The plant that may have been used to poison and kill Alexander the Great before he reached age 33 is a joy to me in early spring since I don't eat it. When daffodils, God bless 'em, are everywhere and looking monotonously prolific, if I see these growing in someone's garden I get excited and bend down close to the ground or sit and get that wet spring bum you see on stupid photographers who forget how much it rained a couple days ago.
Oh it was a long week at the university. I always think universities would be such nice places to work if it weren't for the students.
Just kidding! I love 'em! (The way I love daffodils. Beautiful, sort of different if you look closely, but who planted so dad-blamed many?)

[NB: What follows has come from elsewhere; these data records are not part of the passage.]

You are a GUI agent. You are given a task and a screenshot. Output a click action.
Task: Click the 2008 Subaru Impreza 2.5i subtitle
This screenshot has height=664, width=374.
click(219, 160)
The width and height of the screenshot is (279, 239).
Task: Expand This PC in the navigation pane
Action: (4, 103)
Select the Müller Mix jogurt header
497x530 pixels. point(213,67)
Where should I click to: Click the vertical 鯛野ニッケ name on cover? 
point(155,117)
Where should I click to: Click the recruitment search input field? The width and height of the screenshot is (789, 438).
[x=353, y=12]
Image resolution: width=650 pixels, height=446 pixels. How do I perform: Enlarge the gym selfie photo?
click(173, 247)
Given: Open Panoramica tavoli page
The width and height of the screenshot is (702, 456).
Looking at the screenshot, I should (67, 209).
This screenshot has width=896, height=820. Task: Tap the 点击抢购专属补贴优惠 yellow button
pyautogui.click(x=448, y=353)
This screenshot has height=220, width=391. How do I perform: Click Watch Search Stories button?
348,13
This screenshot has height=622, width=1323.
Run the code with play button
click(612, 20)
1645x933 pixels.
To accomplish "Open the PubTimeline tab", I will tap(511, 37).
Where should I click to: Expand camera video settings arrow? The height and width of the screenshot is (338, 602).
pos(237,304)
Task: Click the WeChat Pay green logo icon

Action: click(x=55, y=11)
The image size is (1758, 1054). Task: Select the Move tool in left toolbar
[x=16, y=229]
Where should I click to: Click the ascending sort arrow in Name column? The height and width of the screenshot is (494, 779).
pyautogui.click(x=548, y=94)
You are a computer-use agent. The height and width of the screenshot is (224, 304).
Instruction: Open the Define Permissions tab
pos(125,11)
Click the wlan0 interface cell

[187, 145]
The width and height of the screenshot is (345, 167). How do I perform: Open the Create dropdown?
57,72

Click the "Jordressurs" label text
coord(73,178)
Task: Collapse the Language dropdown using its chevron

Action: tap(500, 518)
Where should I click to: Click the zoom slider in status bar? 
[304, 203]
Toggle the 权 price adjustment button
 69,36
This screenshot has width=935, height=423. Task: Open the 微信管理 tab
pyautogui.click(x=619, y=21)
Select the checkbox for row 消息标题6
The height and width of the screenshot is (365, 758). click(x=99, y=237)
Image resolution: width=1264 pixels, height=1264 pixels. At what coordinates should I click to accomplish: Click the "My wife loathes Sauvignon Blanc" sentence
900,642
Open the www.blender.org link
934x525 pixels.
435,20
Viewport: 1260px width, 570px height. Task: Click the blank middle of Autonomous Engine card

But yes, it was a very tiring week, so after work Friday, seeing as Don had an engagement at school until late, I drove from the office to the horticultural gardens to see if anything had sprouted. It was sunny and warm for the first time this spring.
There was a couple talking intently on the rocks by the lily pad pond. Over in the children's garden a young pop was watching his pink toddler entertained by climbing the little stadium seats with a pacifier in her mouth. Then there was me wandering aimlessly, bored with daffodils, which were everywhere and seemingly the only thing blooming. I could see clippings and weeds lying around not yet tidied up from the slave labor of horticulture students.
But no! Wait! What's this? The grey-chartreuse leaves of one drooping hellebore, next to the grey-maroon of another. Ahh, jackpot. I was down on me bum in a flash, know why? These flowers are a bit melancholy if you take them at non-face value. I mean you can't see their faces if you look down at them. They hang their heads - I should have taken a picture from above to show you. You have to get underneath them to see the sun inside.
Kinda like the twenty-first student who walked through my door Wednesday afternoon. I lifted my face, and she lifted hers, and there it was - the sun!